*** EXERCISE DATA ***

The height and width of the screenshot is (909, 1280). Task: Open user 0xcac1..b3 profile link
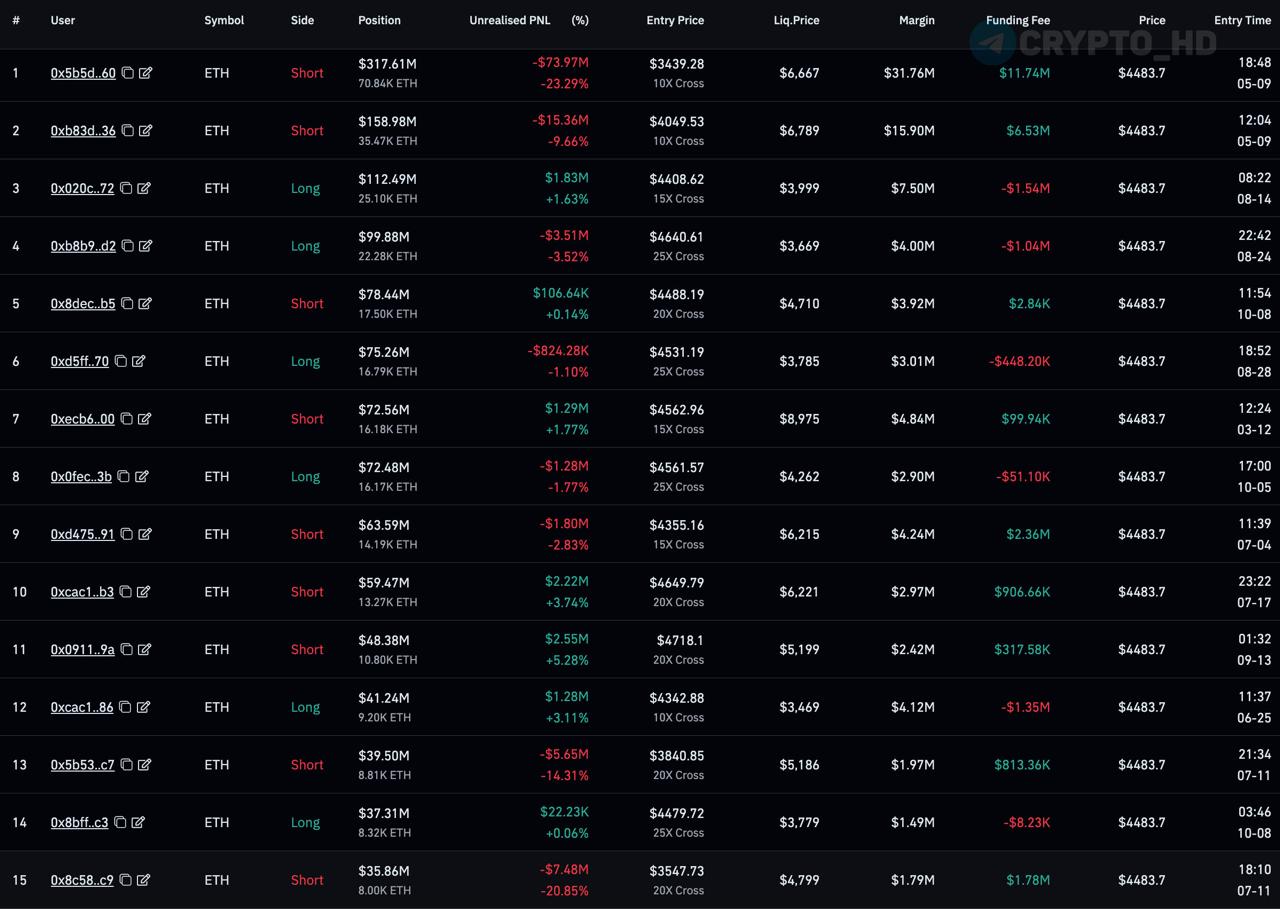[x=82, y=592]
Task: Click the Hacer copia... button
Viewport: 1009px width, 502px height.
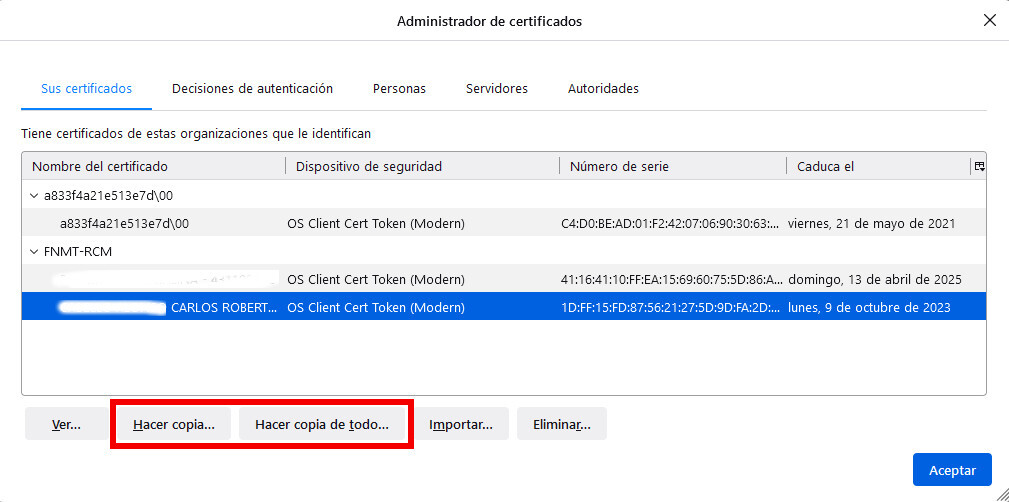Action: click(174, 424)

*** End of EXERCISE DATA ***

• _TASK REQUIREMENTS_: Exactly as they appear, repeat the lines from the one containing "Task: Click the Hacer copia... button" through the last line of the entries, counting both ends. Pictures stay out.

• _YOUR RESPONSE_:
Task: Click the Hacer copia... button
Viewport: 1009px width, 502px height.
Action: click(174, 424)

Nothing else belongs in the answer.